RECORDS SHOWN:
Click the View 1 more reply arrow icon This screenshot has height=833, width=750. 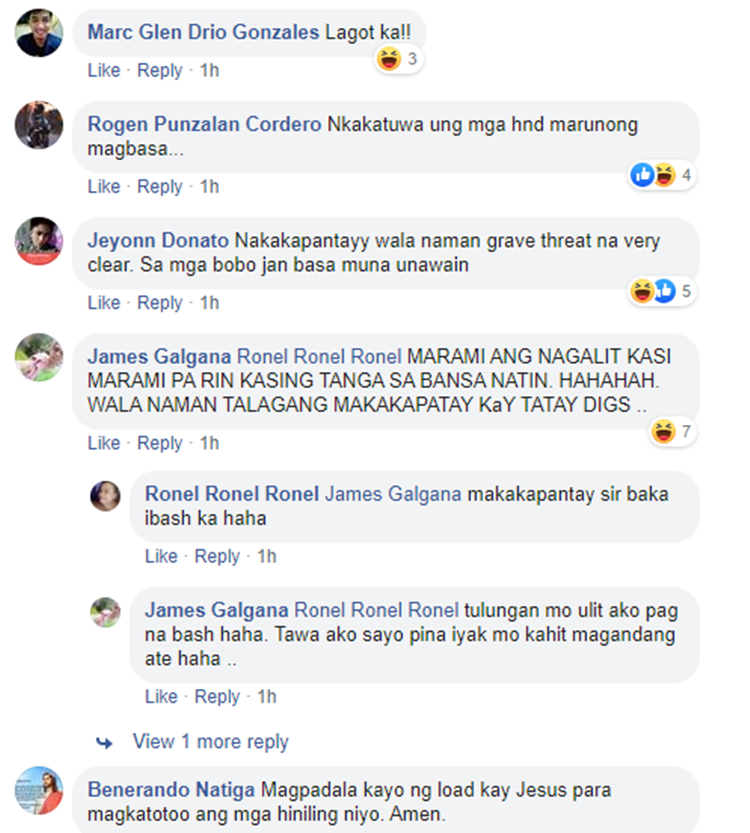[104, 742]
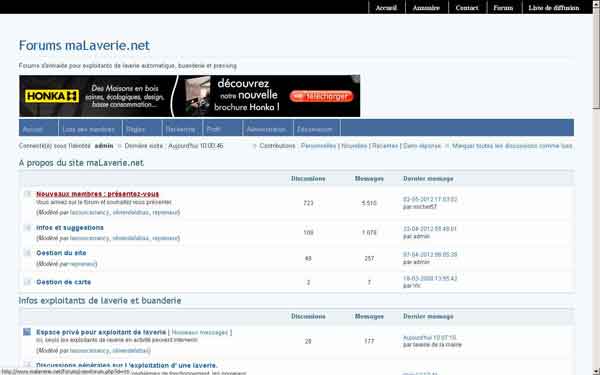Viewport: 600px width, 375px height.
Task: Click the Gestion de carte forum status icon
Action: (x=27, y=282)
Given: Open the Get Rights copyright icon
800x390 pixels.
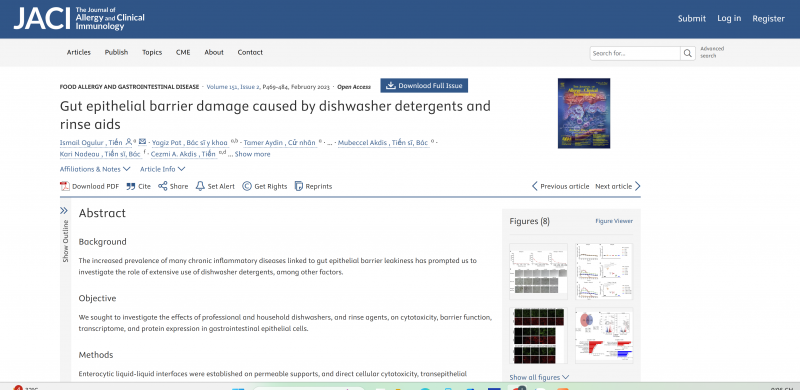Looking at the screenshot, I should point(247,186).
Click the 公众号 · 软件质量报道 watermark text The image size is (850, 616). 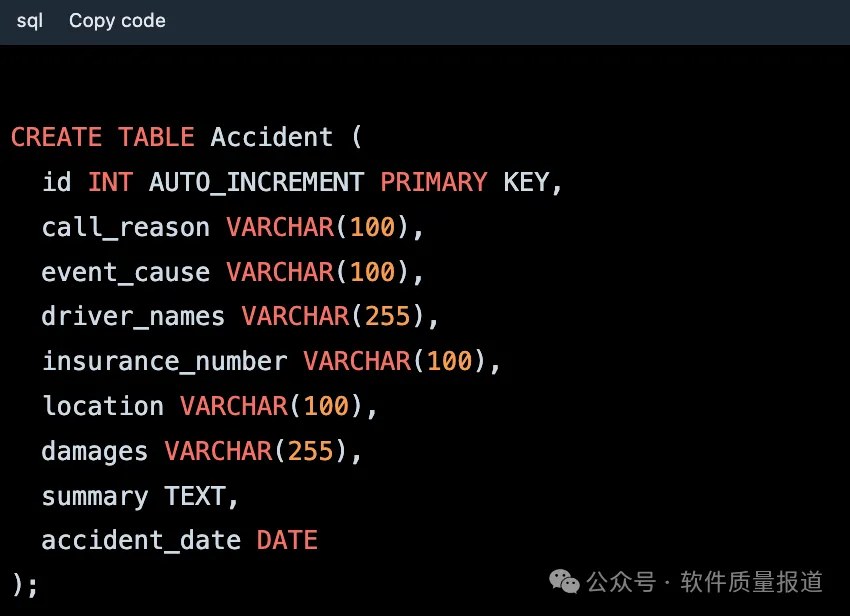(705, 582)
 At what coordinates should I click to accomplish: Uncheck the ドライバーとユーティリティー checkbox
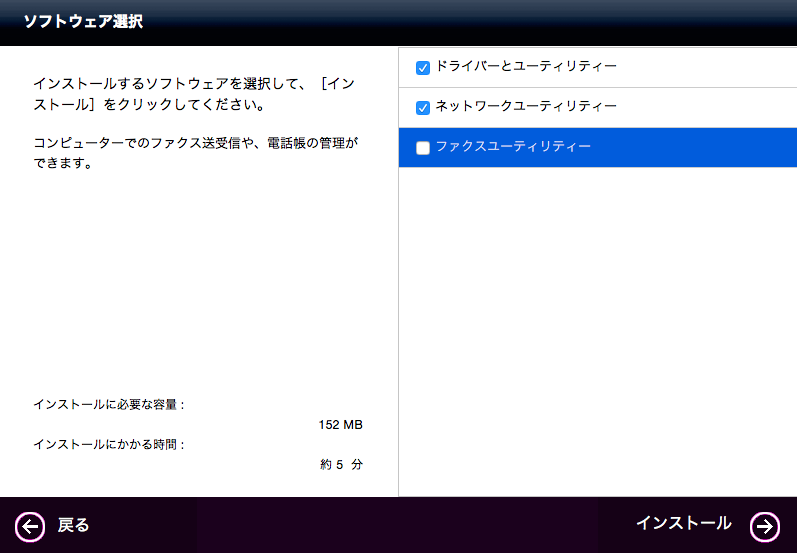[x=423, y=68]
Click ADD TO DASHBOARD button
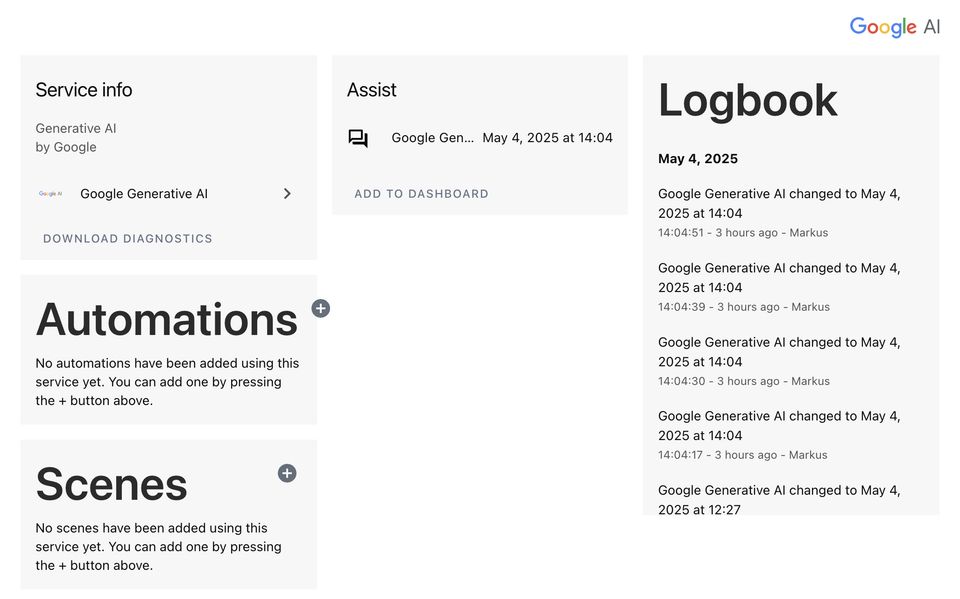The height and width of the screenshot is (599, 960). click(421, 194)
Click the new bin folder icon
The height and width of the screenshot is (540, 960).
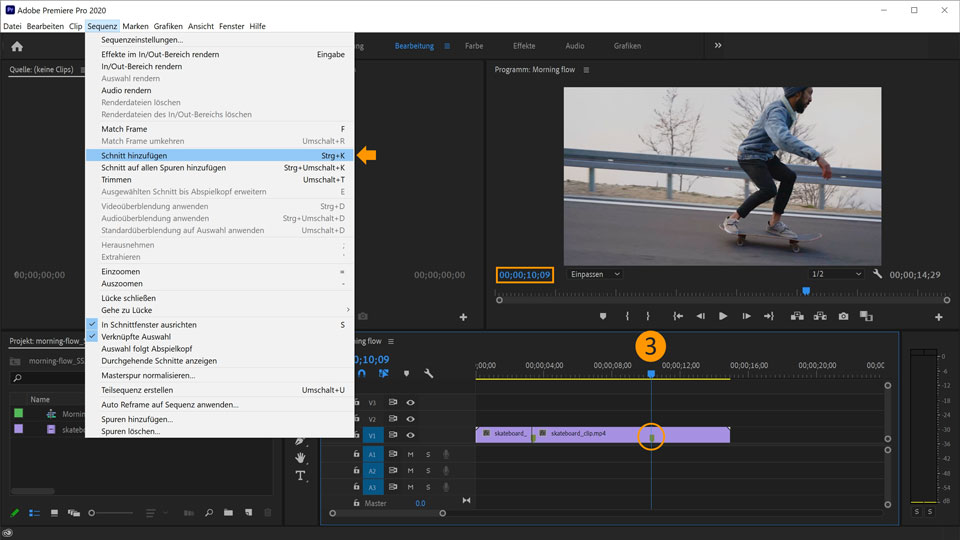click(x=228, y=513)
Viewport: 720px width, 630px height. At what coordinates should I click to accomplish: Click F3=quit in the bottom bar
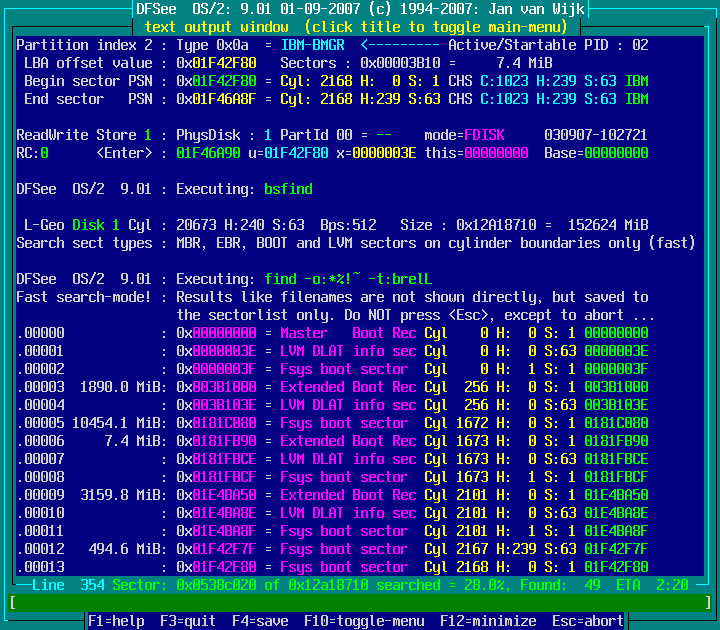tap(188, 621)
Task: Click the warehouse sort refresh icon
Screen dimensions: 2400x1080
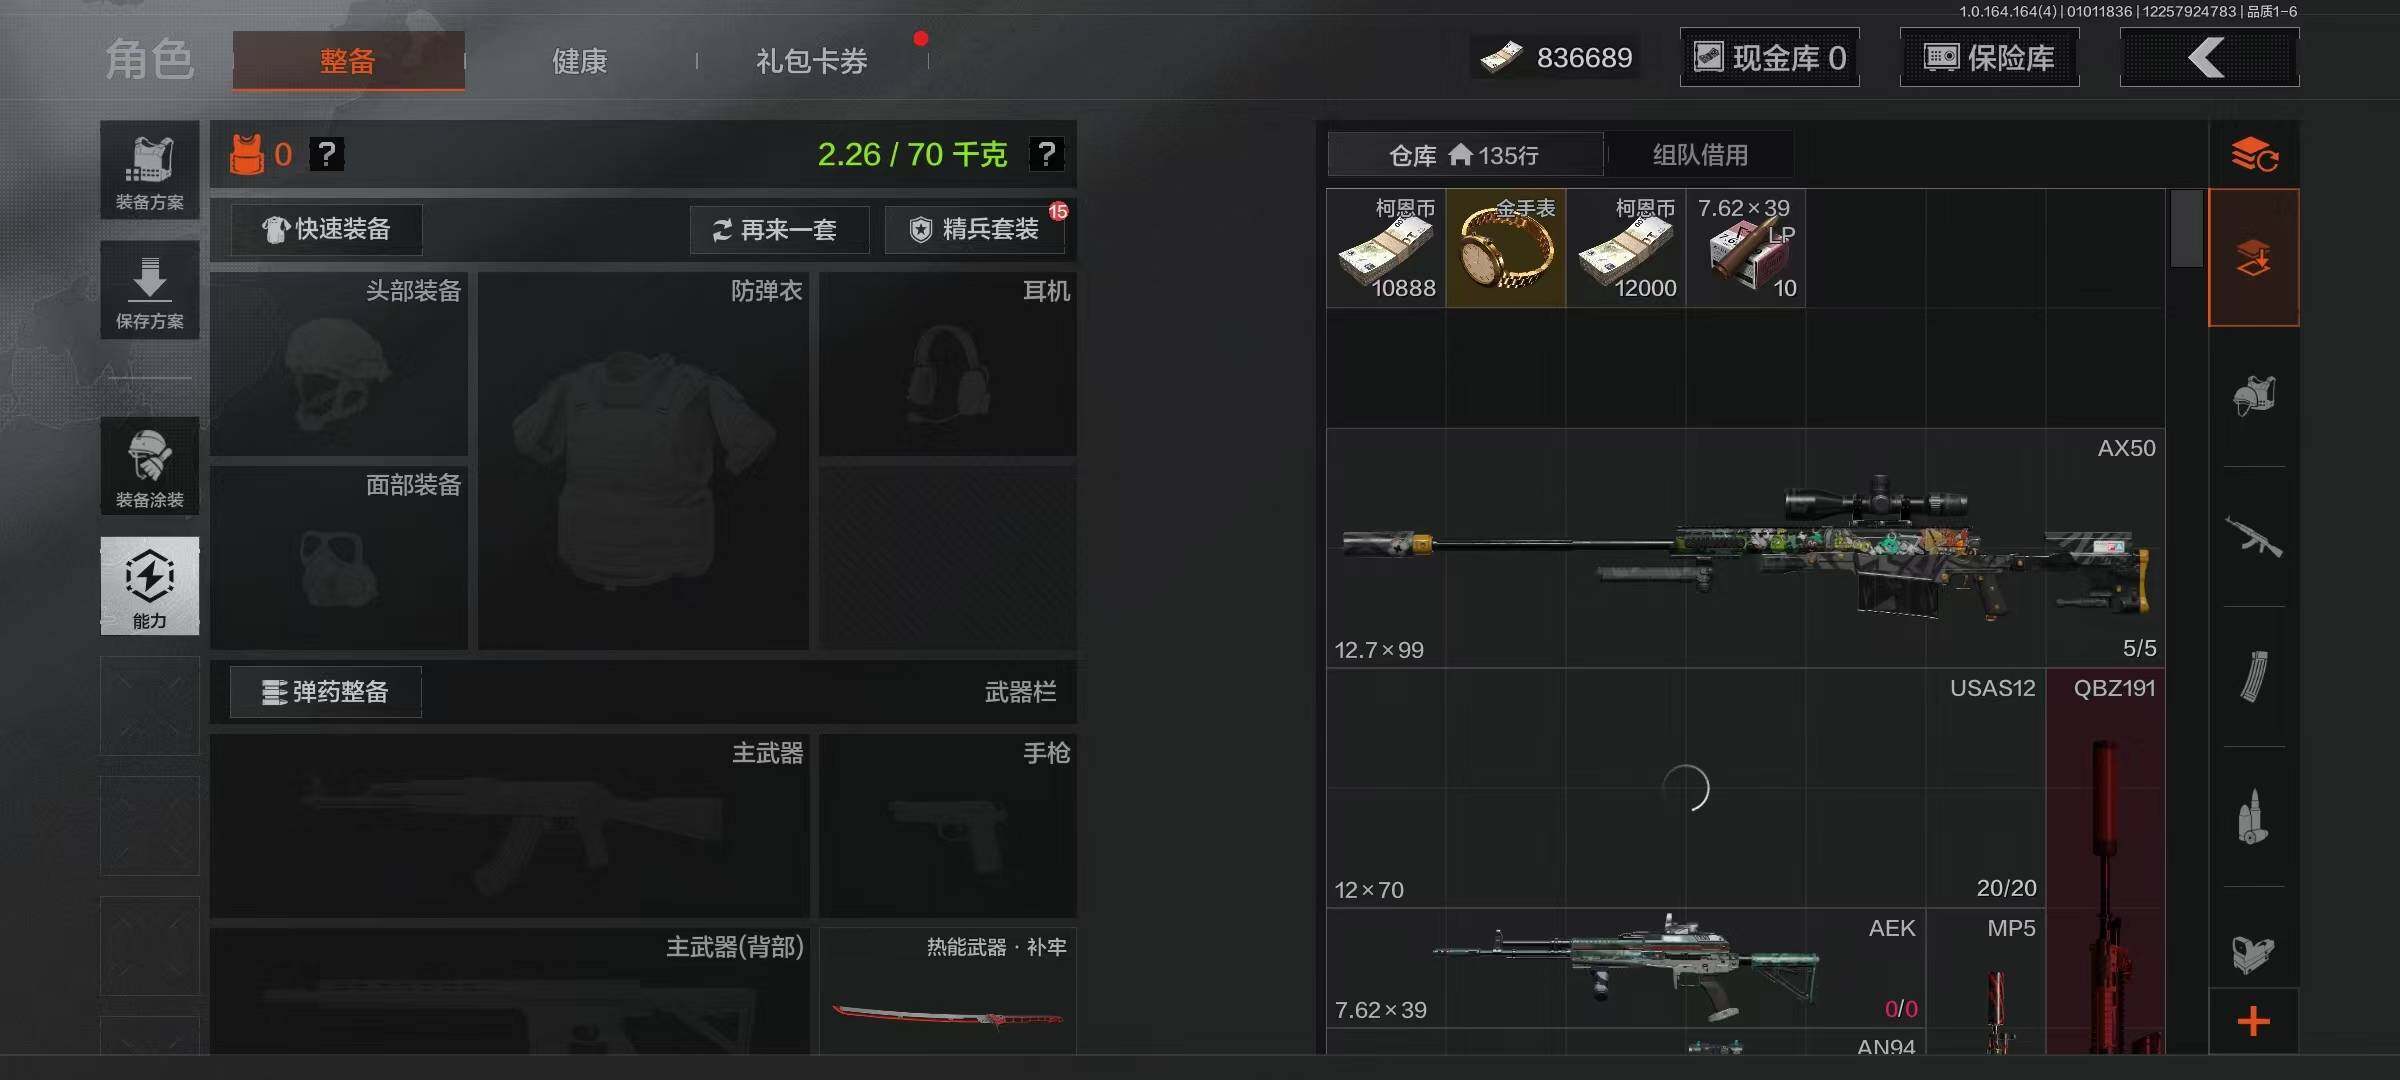Action: click(x=2254, y=155)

EXERCISE OBJECTIVE:
Please copy exactly, and only, the lines from the one that contains "Click ADD TO DASHBOARD button" through the last line of the data above, omitting all pictures.

WRITTEN SOLUTION:
Click ADD TO DASHBOARD button
The height and width of the screenshot is (599, 960). click(421, 194)
Click the new bin folder icon
The height and width of the screenshot is (540, 960).
click(x=228, y=513)
Viewport: 720px width, 630px height. At what coordinates should I click to accomplish: Click F3=quit in the bottom bar
tap(188, 621)
Task: Click the warehouse sort refresh icon
Screen dimensions: 2400x1080
Action: click(x=2254, y=155)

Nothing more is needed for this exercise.